Ontario Case Is an Example of Multiple Failures of an OHS Program
When a safety incident occurs, the cause may be fairly clear and involve one distinct failure of the OHS program. But in some cases, it may appear that everything that could go wrong, did.
In a recent case from Ontario, multiple failures resulted in the death of a worker in a trench collapse. And as terrible as this incident was, more individuals could easily have died or been seriously injured. Here’s a look at the case and everything that went wrong.
A company was installing water and sewer lines at a residential construction site. A backhoe operator dug a trench from each of two residences, joining them into a single trench in a “Y” configuration leading to the municipal water and sewer main lines.
Mistake #1: The depth of the excavation at one of the residences was about 10-11 feet. Its sides weren’t sloped. A shoring box was available at the site. But the dimensions of that trench box weren’t sufficient to shore this excavation.
Under the trench requirements in the OHS laws, the company should’ve ensured that the walls of the trench were either properly sloped or shored/supported to prevent their collapse.

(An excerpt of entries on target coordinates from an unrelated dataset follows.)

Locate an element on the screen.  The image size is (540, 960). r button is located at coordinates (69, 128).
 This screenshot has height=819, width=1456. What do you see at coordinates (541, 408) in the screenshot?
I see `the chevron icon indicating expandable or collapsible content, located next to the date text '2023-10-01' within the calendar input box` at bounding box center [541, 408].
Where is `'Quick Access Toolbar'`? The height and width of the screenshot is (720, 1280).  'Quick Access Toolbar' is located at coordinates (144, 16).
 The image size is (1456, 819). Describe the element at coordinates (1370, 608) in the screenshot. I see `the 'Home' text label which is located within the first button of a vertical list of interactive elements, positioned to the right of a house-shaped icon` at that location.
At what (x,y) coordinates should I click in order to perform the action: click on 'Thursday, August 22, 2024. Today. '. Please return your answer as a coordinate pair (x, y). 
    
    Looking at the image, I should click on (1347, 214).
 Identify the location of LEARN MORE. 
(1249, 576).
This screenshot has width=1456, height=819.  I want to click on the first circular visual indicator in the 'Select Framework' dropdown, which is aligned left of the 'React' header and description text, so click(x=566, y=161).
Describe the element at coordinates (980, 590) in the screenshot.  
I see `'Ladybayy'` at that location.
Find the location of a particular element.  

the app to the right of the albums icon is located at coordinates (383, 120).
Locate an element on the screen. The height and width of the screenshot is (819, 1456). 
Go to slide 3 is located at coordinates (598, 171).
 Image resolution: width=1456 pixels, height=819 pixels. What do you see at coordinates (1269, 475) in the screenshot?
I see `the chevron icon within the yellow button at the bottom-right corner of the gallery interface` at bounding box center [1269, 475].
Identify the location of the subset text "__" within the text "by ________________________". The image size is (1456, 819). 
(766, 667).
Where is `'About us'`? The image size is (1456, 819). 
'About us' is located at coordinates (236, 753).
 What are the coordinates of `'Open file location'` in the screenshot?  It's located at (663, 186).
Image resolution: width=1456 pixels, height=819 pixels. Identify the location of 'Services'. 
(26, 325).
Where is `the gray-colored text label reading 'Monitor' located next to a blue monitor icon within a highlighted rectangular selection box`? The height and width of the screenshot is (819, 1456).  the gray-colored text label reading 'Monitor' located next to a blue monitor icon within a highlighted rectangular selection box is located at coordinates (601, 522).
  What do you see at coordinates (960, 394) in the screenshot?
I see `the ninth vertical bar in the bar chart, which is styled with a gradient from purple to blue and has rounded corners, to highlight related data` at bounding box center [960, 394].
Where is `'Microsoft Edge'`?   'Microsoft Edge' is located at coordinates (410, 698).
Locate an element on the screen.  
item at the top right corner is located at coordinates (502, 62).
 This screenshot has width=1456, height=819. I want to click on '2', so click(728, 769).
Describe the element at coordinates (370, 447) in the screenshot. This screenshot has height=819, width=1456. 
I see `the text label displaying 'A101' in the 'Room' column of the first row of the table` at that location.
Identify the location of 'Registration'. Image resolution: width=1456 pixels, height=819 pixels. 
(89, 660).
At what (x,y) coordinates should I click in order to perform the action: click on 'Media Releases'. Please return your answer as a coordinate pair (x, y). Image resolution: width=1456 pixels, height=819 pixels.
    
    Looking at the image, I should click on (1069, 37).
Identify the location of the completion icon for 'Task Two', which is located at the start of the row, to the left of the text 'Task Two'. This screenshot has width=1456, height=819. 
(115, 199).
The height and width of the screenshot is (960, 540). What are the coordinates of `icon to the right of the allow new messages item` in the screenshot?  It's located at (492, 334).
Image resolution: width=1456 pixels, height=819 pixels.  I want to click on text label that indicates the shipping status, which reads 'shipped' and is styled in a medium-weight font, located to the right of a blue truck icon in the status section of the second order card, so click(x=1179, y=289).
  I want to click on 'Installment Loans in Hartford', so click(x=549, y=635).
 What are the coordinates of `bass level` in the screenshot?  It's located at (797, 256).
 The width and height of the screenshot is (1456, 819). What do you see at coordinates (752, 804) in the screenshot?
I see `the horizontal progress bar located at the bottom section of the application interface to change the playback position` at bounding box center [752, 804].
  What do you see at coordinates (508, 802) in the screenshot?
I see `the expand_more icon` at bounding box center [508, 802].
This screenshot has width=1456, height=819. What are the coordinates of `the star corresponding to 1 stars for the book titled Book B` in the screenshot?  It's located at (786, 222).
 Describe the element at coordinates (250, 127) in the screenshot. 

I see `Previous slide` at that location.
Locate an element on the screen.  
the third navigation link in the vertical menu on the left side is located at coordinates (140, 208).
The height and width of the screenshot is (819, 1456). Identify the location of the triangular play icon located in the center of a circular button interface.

Mistake #2: The excavated material removed from the above trench had been piled about three feet (one metre) from the edge of the trench, which may have been too close given that the trench walls weren’t shored.
The OHS laws typically bar employers from piling excavated material closer than one metre from the excavation’s edge. Why? Because the dug up soil could fall back into the excavation and bury workers inside. In addition, a very large “spoil pile” located near the excavation can exert lateral pressure on the dig’s walls and cause them to collapse.
Mistake #3: One of the workers entered the unshored and unsloped trench to clear dirt that had fallen onto the pipe, despite his co-workers’ urging to the contrary. At this point, the supervisor was sitting in a truck completing paperwork, and didn’t see or instruct the worker about entering the trench.
Proper supervision doesn’t necessarily mean a supervisor never takes his eyes off of his crew. But when workers are doing especially hazardous work—such as working in confined spaces like trenches—more hands-on supervision is likely to be necessary.
Mistake #4: The side of the excavation collapsed, burying the worker in the trench up to the chest. A worker, the supervisor and two responding police officers jumped into the trench in an attempt to free him. But the commander of the responding fire department ordered everyone out of the excavation. Moments later, a second cave-in completely buried the worker, who died as a result.
When an emergency happens in a confined space, the would-be rescuers are as vulnerable to injury or death as the workers already in the space. That’s why the OHS laws require emergency plans for confined spaces, such as excavations, that cover what to do—and not to do—in the event of a safety incident involving a confined space. In this case, by jumping into the trench to try to save the worker, four other individuals put themselves at risk and were lucky to get out alive and unhurt.
A Ministry of Labour investigation found that the company didn’t have documented training of its employees on that crew relating to the hazard of working in trenches or to the legal requirement for the use of shoring boxes if entering an unsloped trench. The company pleaded guilty and was fined $75,000 [Utility Force Inc., Govt. News Release, Oct. 12, 2016].
To avoid these mistakes when your workers work in excavations or trenches, ensure that you comply with the requirements for excavations and trenches. For example, have a “competent person” inspect these digs regularly (see, trench/excavation inspection checklist) and keep a log or record of these inspections (see, daily trench/excavation log).